Take a stroll through any emergency department or hospital break room, and what do you see? Chips, pop, candy bars, and different flavors of junk food.
Working in the trenches of medicine requires stamina and mental fortitude. Fueling the body and mind is critical for optimal performance and patient care. Unfortunately, many health care professionals are killing themselves by what they put into their mouths.
A few years ago, I began to moonlight in a very busy urgent care center in addition to my scheduled ED shifts. I enjoyed the work and camaraderie, but the crush of over 45,000 patients a year took its toll on the physician group. We often worked short-staffed and relied on caffeine and sugar to get through the day.
Over the course of that year, I found myself drinking up to six diet cokes and scarfing down a candy bar or two every night. My partner had a stash of a PPI, and we popped those like candy as well.
Later that year, I found myself sedated for an EGD due to recurrent GERD and chest pain. The telltale signs of gastric and esophageal erosions got my attention. After recently diagnosing a patient with esophageal cancer, the looming risk of Barrett’s esophagus was more than enough to realign my diet.
One senior physician with whom I loved working was famous for arriving in the ED with an assortment of fried food to eat and share with the staff. Sadly, his health deteriorated, and his weight and blood pressure soared. He suffered from episodic atrial fibrillation and was cardioverted by fellow colleagues numerous times. I’ve since lost touch with him, but I hope he saw the light and revamped his perspective on eating.
Like most physicians of my era, we received a meager hour or two of nutrition lectures during medical school. I was on my own and sought counsel from nutritionists, fellow athlete-colleagues, and even completed a plant-based nutrition course from Cornell.
Armed with a completely revised diet and knowledge base, I quickly noticed changes in my energy level and ability to focus. By replacing diet soda with green tea and water, I could easily get through even the most grueling shift. Long gone were the candy bars, and a quick hit of fruit such as grapes or apple slices not only kept my dentist happy but also prevented the mental sugar crashes common with eating refined carbohydrates and processed junk.
My interest in nutrition, endurance sports, and self-preservation led to experimentation with a variety of supplements. Over the last decade, I have perfected what works for me. A combination of magnesium, cordyceps, CoQ10, branched-chain aminos, and glutamine are a daily staple and provide lasting energy and mental clarity to get me through a 24 hour ER shift or long course triathlon.
Showing up in the clinic or ED with a jar of green smoothie continues to bring snickers from colleagues, but the proof is concrete. Replacing anything in a wrapper with whole foods has the power to transform a person’s health. One doesn’t have to take a course or become certified in nutrition to reap the benefits.

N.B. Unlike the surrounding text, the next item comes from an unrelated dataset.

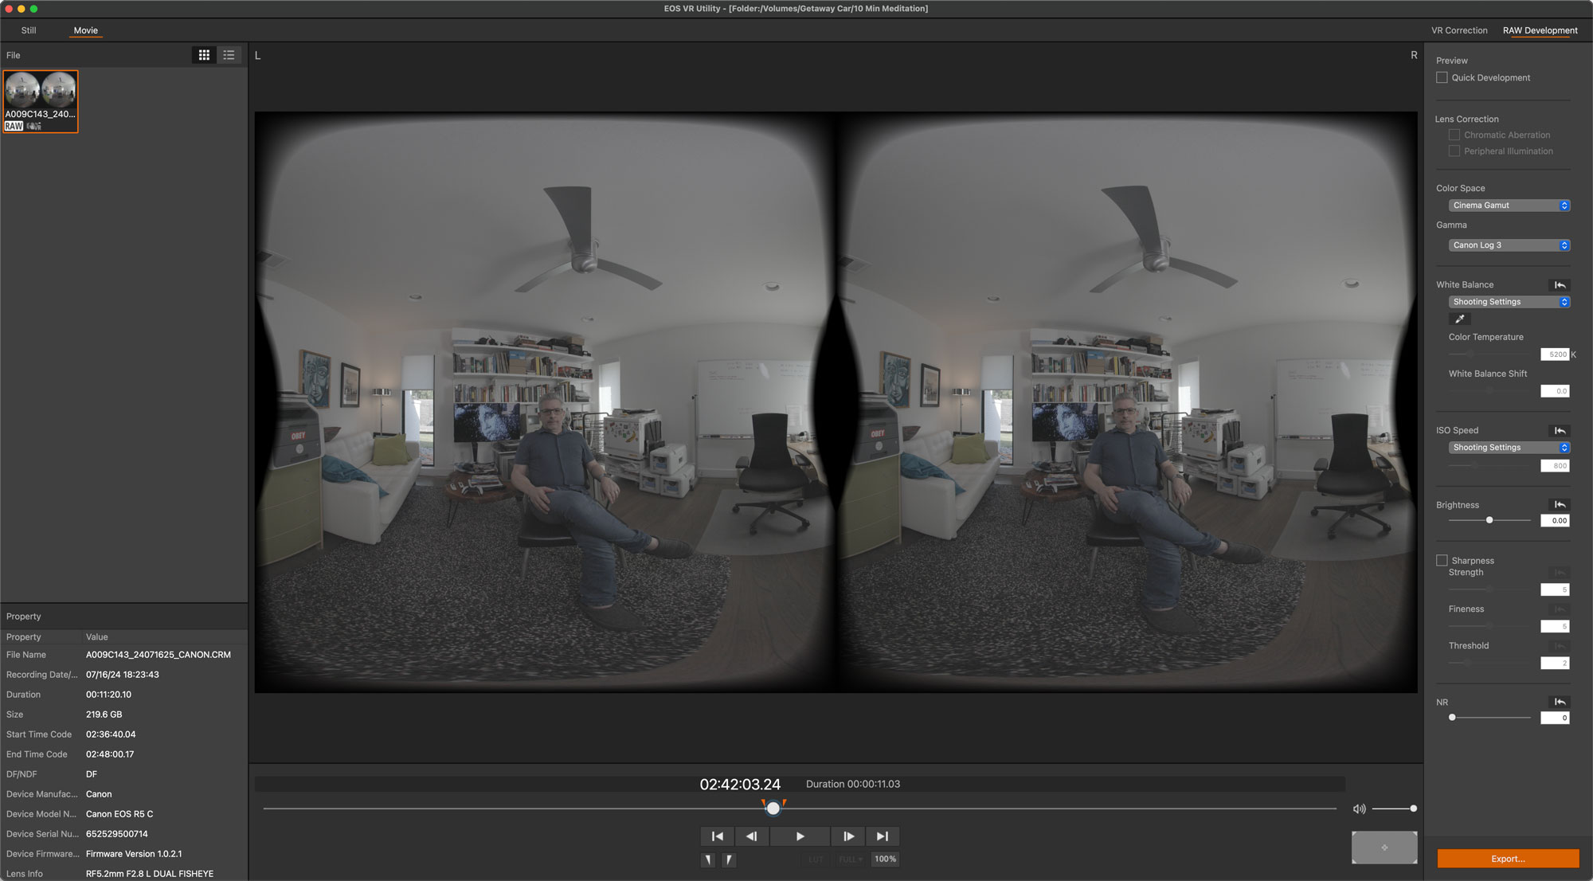Click the orange Export button

tap(1507, 859)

Our patients rely on us to teach and lead by example. While there are a variety of diets (some individuals may advocate a paleo, plant-based, ketogenic or another diet plan), it is crystal clear that what we put into our bodies has the power to impact our genetic code, turn on or off disease processes, and determine our longevity. Despite resistance, I believe it is our duty as healers to arm our patients with essential nutritional facts to steer their health in a direction we all desire.